14:21:36 <edleafe> bauzas: yes, I agree with that
14:22:09 <edleafe> jaypipes: and I say that until the placement engine can do that, we need the additional step
14:22:09 <bauzas> jaypipes: if we run filters after a list of RPs, how placement could know which one is accepted ?
14:22:31 <edleafe> jaypipes: right now placement could return hundreds of RPs for a request
14:22:33 <jaypipes> edleafe: we already *have* the extra step.
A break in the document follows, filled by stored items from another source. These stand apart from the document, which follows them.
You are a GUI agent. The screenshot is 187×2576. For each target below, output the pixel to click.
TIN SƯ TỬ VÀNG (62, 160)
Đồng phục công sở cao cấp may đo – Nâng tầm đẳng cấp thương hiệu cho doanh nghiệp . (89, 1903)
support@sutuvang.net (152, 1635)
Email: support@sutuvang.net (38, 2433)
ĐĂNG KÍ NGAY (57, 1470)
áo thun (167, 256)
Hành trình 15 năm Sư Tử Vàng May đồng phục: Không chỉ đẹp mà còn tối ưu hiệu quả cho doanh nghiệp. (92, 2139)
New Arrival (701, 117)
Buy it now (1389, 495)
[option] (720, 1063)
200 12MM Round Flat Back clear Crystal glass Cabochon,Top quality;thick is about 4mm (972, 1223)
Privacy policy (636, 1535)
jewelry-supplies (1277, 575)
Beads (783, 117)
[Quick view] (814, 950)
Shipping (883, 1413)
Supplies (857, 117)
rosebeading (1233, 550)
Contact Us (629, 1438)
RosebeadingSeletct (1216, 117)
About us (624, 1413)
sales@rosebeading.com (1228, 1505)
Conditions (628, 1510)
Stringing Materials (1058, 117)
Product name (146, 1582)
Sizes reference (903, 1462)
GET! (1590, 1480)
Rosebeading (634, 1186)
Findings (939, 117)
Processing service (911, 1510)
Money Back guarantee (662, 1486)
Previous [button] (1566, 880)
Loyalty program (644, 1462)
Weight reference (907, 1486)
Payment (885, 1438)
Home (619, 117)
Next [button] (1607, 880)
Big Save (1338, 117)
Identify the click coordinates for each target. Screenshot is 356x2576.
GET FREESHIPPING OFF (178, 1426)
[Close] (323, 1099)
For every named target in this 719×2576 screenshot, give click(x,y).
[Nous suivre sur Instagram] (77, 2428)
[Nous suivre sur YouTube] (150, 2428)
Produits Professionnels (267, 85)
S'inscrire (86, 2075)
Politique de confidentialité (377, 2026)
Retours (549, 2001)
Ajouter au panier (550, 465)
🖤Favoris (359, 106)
It's how the system currently works.
14:22:49 <edleafe> jaypipes: not exactly
14:22:56 <jaypipes> yes, excatly.
14:23:07 <bauzas> jaypipes: the extra step of claiming the resource is not done currently where I'm planning to add it
14:23:17 <edleafe> in this change, the scheduler selects a host, and would claim the resources before it returns that host to the conductor
14:23:25 <bauzas> yup
14:23:28 <cdent> jaypipes: are you up to date on the comments on the spec since you made your comment?
14:23:39 <edleafe> it doesn't eliminate the race, but it sure cuts it down a lot
14:24:10 <bauzas> the Placement API is here for good reasons
14:24:10 <jaypipes> bauzas: right, it's done on the compute node, but I'm meh on putting that step into the scheduler after running weighers and filters.
14:24:30 <jaypipes> cdent: yes, I'm up to date on them.
14:24:31 <bauzas> jaypipes: you admit it would fix a couple of races ?
14:24:52 <bauzas> jaypipes: I get you'd like to get the placement returning a token
14:25:03 <cdent> j✔
14:25:04 <bauzas> jaypipes: instead of a list of RPs
14:25:24 <bauzas> jaypipes: but there are reasons why we can't leave placement only providing a destination
14:25:26 <jaypipes> bauzas: I absolutely *don't* want placement returning a "token". I've said that numerous times.
14:25:34 <bauzas> jaypipes: s/token/claim
14:25:41 <jaypipes> yeah, I *don't* want that.
14:26:10 <jaypipes> bauzas: I see no reason to invent some new "claim" resource.
14:26:16 <johnthetubaguy> the sooner placement knows about which host Nova picks, the better right?
14:26:19 <jaypipes> bauzas: "claim" isn't a resource. it's an action.
14:26:38 <bauzas> jaypipes: I agree with your last sentence
14:26:44 <edleafe> jaypipes: totally agree on not creating a new Claim resource
14:26:49 <johnthetubaguy> (I am checking the discussion is about the how, not the why/what)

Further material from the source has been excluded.